PROBLEM STATEMENT: Between the line containing "Click the lock icon on Share button" and the line containing "Given: Click the Duplicate field link" lies a run of lines; give that run again exactly, with both of those lines, and nothing else from the entries below.

--- SOURCE INFORMATION Enclosed Below ---

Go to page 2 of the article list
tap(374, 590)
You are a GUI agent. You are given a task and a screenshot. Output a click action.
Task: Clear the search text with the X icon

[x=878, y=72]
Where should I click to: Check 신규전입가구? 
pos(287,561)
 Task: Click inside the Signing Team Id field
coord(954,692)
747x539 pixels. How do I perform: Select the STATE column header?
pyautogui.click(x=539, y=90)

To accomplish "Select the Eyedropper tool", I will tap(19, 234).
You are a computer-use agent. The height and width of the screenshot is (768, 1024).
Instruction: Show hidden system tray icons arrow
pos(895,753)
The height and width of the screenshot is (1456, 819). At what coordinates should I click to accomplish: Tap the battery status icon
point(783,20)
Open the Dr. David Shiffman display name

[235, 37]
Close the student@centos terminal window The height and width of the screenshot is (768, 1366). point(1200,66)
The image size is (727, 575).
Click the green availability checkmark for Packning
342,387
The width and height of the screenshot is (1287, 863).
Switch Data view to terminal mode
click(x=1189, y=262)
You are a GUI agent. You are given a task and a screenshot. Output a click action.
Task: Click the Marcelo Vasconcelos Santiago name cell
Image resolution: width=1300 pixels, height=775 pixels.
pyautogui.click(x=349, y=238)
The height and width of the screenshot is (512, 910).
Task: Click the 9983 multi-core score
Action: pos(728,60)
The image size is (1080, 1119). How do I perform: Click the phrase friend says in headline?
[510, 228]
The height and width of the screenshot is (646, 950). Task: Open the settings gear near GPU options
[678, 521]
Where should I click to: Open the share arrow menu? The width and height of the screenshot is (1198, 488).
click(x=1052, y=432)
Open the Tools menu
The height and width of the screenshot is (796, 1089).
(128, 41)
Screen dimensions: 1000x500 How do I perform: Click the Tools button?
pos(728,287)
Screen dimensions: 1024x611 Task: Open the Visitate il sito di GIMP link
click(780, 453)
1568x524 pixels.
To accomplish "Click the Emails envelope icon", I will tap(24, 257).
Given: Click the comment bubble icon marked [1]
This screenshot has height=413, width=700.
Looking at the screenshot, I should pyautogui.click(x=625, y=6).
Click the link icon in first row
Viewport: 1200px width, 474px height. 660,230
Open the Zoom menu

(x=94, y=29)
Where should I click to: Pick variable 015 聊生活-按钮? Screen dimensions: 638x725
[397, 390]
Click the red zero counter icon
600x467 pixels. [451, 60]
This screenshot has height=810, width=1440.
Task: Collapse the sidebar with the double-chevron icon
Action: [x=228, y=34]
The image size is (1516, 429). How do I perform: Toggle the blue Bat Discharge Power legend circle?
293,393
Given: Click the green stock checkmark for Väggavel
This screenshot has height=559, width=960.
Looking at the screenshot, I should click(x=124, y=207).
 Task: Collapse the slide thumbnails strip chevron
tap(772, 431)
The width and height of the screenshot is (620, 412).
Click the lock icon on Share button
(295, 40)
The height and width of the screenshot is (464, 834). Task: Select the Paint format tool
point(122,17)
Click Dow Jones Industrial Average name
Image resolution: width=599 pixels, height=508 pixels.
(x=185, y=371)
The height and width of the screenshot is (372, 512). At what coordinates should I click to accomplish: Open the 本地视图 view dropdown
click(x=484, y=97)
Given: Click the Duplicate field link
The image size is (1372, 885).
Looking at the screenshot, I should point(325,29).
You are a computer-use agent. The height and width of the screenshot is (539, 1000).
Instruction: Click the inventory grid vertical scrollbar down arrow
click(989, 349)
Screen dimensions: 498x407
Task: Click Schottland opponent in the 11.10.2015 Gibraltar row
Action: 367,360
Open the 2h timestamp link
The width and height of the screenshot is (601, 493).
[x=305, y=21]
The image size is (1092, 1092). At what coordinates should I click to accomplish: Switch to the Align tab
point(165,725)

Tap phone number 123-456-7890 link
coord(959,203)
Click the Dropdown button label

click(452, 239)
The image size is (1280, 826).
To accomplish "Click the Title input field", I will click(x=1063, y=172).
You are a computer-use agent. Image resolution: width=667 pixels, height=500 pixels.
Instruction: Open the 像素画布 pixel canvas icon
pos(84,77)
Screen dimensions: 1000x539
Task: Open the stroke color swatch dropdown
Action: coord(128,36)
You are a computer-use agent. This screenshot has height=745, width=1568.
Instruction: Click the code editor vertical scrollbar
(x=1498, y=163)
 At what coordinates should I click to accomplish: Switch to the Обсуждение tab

--- End of Enclosed SOURCE INFORMATION ---

REPLY:
Click the lock icon on Share button
(295, 40)
The height and width of the screenshot is (464, 834). Task: Select the Paint format tool
point(122,17)
Click Dow Jones Industrial Average name
Image resolution: width=599 pixels, height=508 pixels.
(x=185, y=371)
The height and width of the screenshot is (372, 512). At what coordinates should I click to accomplish: Open the 本地视图 view dropdown
click(x=484, y=97)
Given: Click the Duplicate field link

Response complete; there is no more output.